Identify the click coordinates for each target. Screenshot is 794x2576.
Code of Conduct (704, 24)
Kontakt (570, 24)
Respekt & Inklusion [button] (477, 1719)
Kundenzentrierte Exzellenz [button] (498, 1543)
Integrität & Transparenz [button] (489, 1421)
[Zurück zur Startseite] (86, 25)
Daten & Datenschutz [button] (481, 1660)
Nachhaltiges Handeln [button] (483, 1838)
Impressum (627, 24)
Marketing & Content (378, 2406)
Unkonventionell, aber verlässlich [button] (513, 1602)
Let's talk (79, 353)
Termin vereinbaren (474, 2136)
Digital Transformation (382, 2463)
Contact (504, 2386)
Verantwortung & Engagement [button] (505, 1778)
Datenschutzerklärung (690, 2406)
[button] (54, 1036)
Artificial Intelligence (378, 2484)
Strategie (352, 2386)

····················

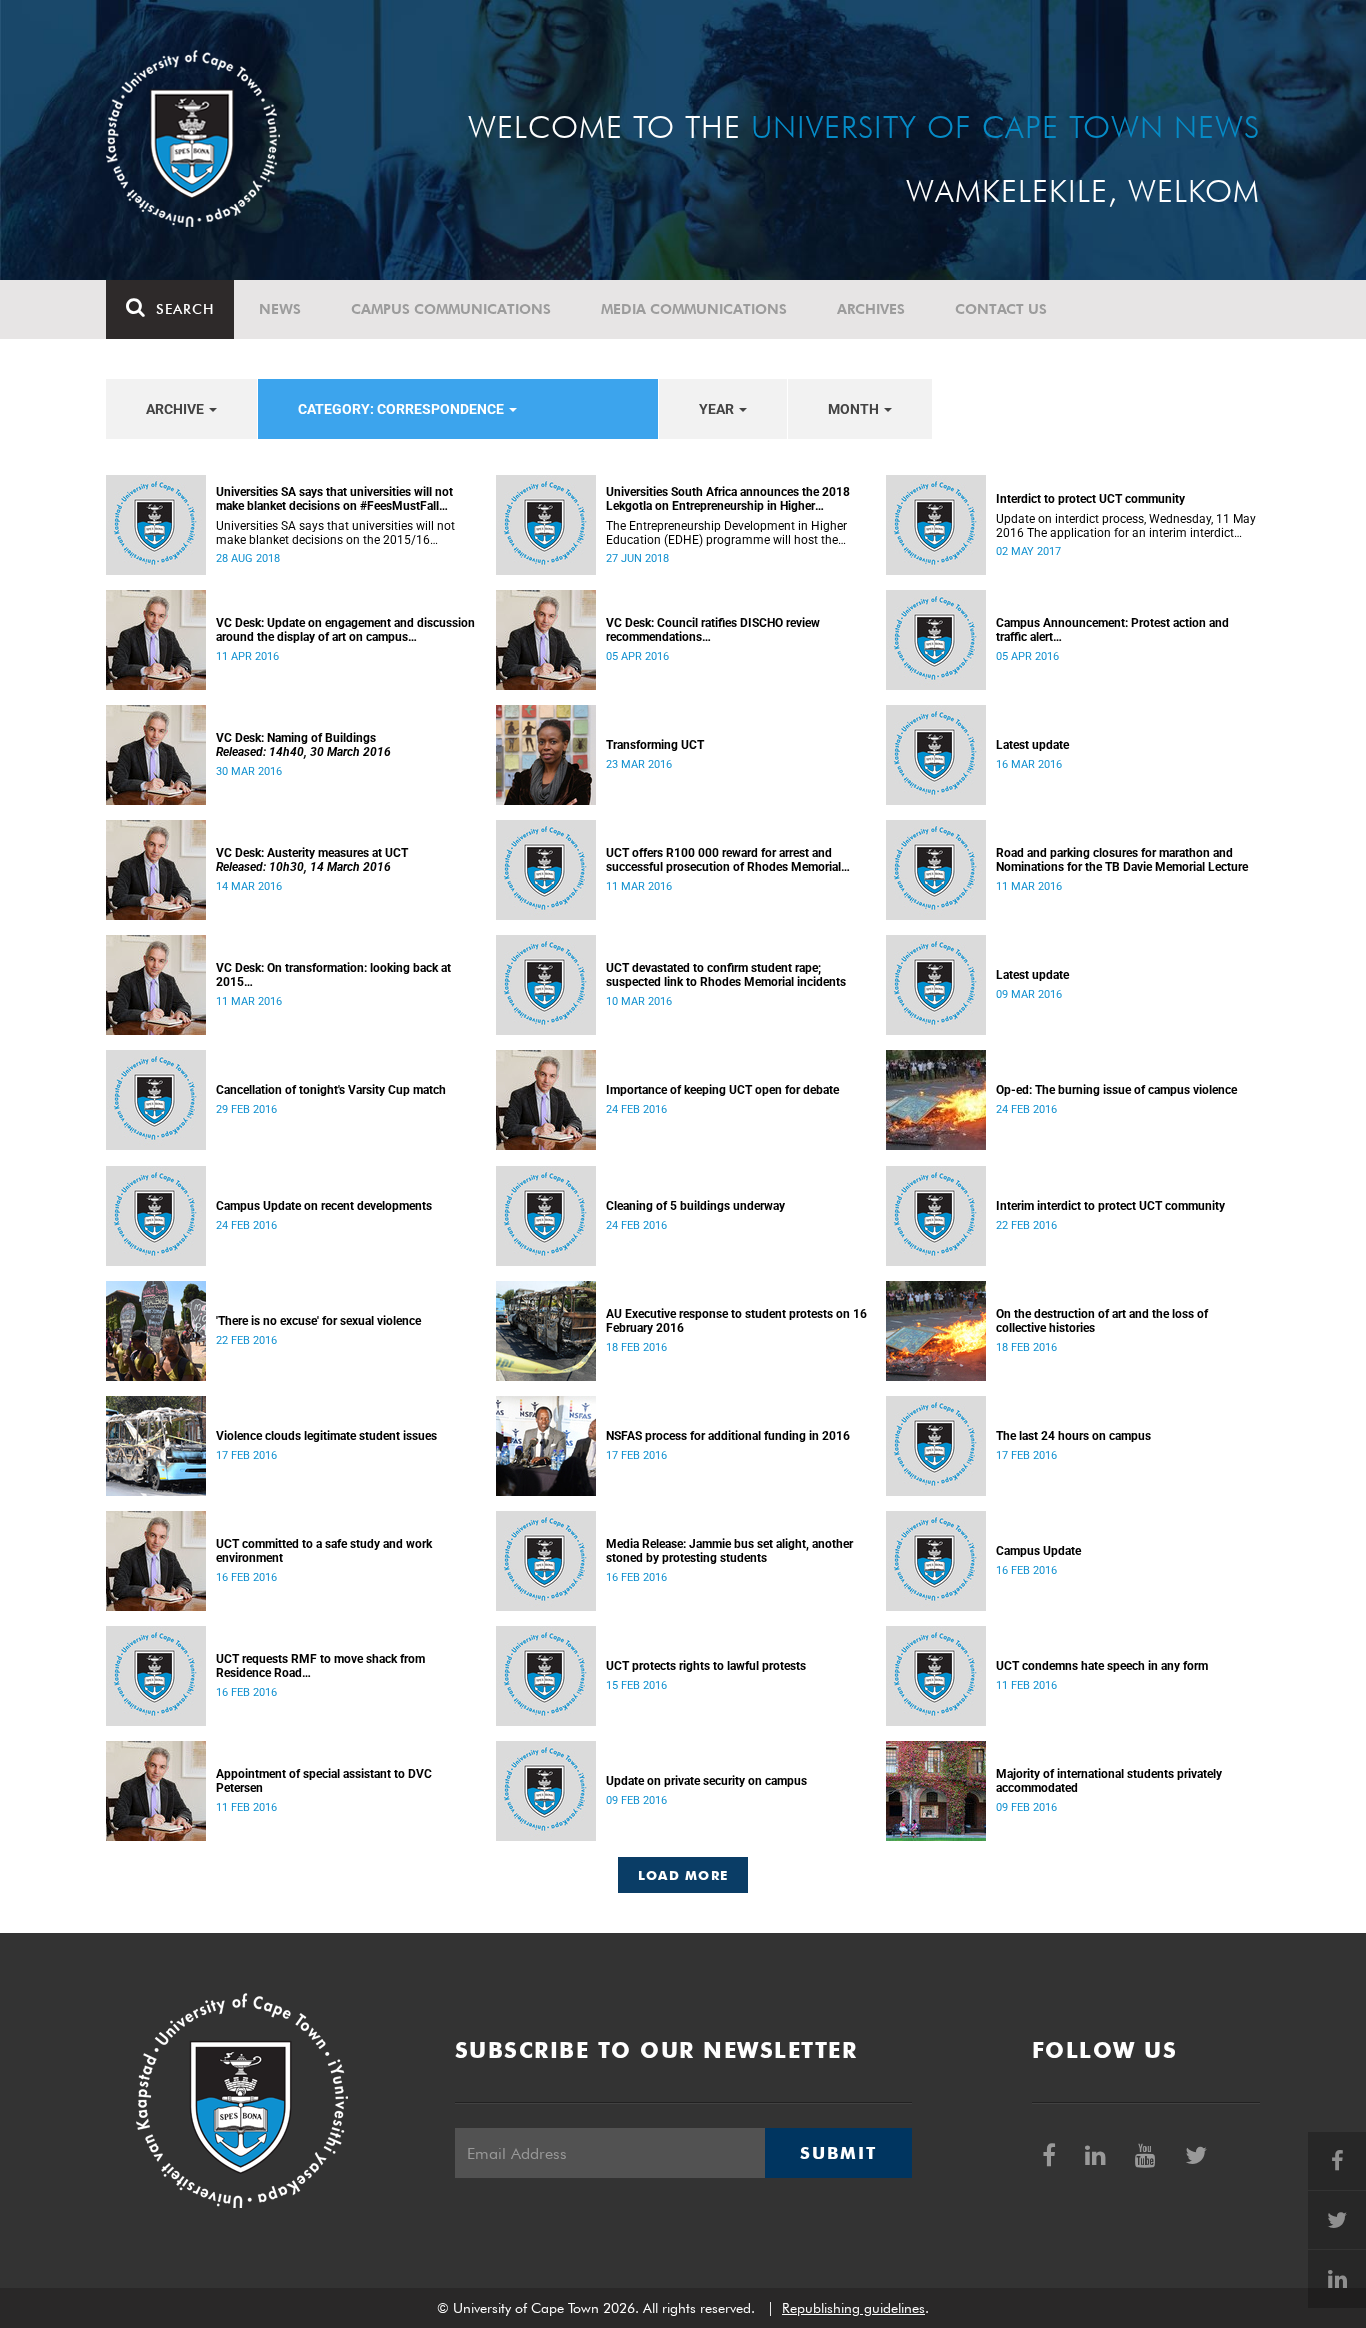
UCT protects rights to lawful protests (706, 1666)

····················

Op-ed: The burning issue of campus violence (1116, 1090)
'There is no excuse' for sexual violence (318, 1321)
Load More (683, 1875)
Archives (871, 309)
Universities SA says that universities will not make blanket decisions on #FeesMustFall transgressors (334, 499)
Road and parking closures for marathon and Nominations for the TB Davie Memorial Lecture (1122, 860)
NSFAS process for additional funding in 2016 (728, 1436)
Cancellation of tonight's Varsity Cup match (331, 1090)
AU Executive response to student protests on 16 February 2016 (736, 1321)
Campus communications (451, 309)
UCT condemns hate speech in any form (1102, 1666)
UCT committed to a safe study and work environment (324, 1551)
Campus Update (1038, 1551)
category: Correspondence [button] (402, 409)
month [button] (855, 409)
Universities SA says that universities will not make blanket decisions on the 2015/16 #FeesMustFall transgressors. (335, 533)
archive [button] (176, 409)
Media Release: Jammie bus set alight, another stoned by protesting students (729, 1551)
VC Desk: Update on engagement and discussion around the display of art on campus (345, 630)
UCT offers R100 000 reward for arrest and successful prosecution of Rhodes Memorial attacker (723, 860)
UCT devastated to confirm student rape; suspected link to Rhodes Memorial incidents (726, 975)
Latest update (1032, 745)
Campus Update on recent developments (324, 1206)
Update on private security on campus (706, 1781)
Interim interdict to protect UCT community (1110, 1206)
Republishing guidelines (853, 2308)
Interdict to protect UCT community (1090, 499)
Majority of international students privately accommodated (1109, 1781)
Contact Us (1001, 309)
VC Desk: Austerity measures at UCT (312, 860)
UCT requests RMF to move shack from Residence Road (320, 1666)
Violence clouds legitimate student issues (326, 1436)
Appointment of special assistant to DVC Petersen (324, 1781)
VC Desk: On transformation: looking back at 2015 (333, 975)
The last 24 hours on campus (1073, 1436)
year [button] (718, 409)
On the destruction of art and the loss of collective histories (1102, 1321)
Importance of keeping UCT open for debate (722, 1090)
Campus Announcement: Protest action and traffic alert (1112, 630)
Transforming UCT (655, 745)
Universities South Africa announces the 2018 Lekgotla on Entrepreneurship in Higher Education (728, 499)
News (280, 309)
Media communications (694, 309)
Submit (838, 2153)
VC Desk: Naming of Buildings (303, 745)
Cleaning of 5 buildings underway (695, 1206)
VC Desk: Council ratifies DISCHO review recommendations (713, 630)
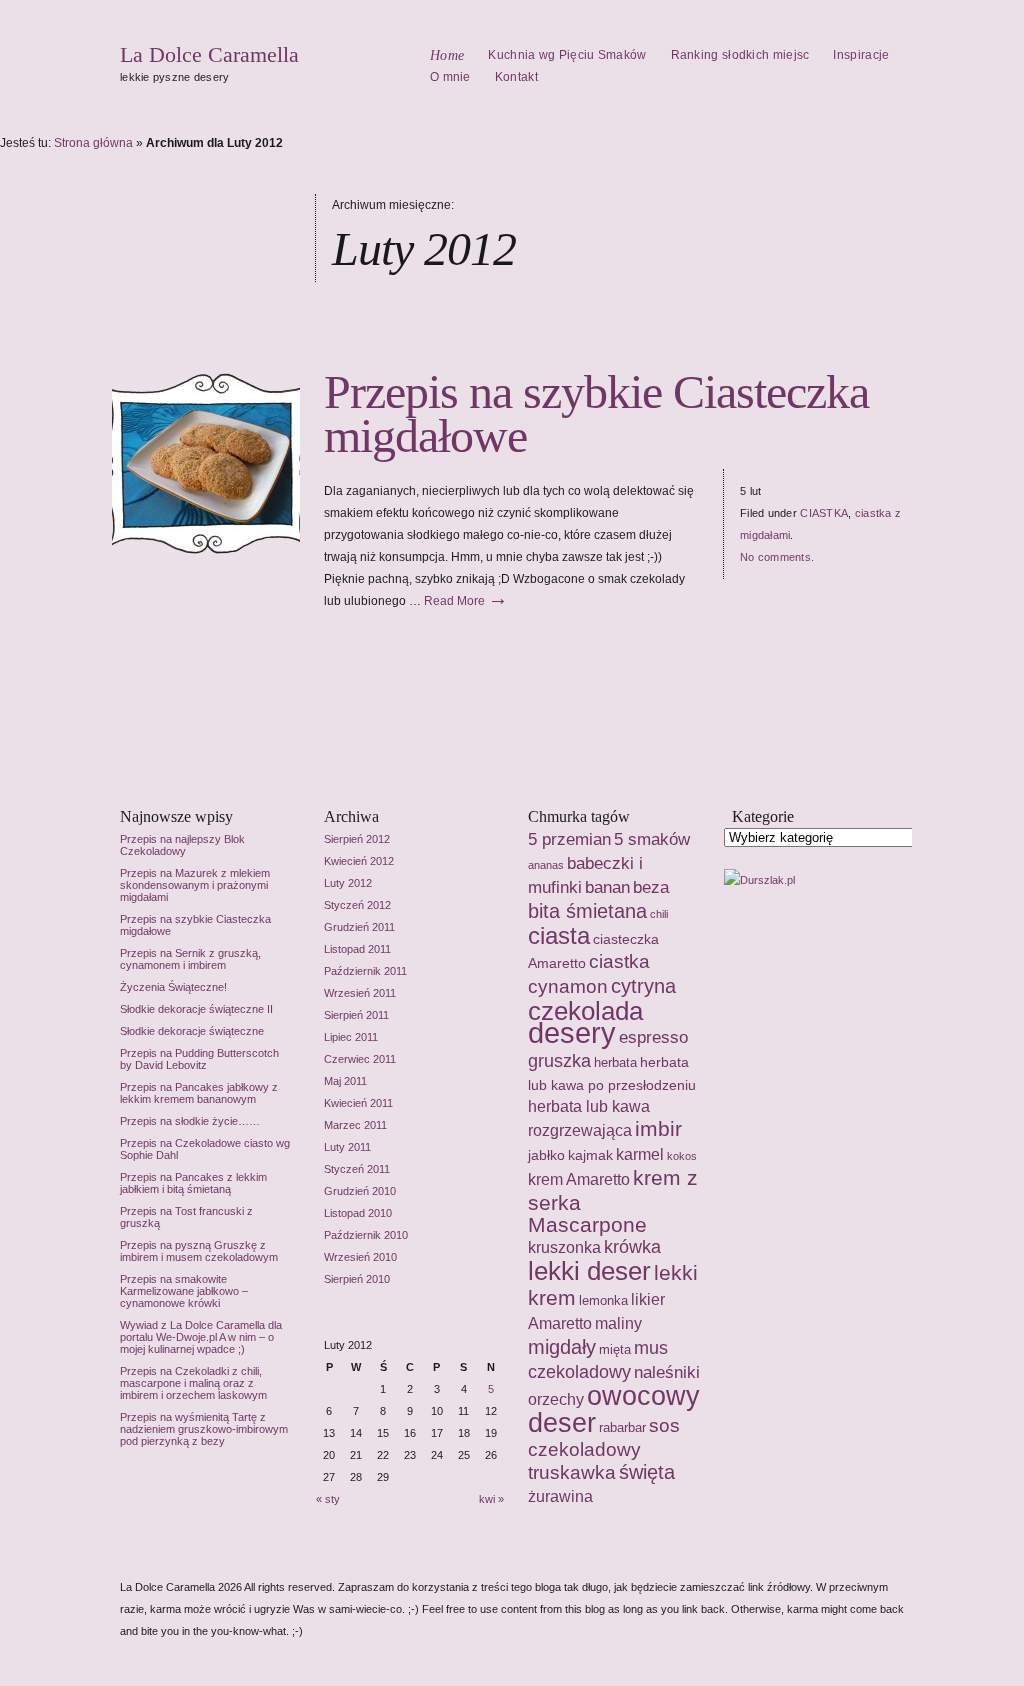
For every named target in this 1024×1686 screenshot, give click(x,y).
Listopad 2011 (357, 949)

····················

→ **TASK BRIEF**:
Pull every line containing the word "that" out of the material.

→ **YOUR RESPONSE**:
Universities SA says that universities will not make blanket decisions on #FeesMustFall transgressors (334, 499)
Universities SA says that universities will not make blanket decisions on the 2015/16 #FeesMustFall transgressors. (335, 533)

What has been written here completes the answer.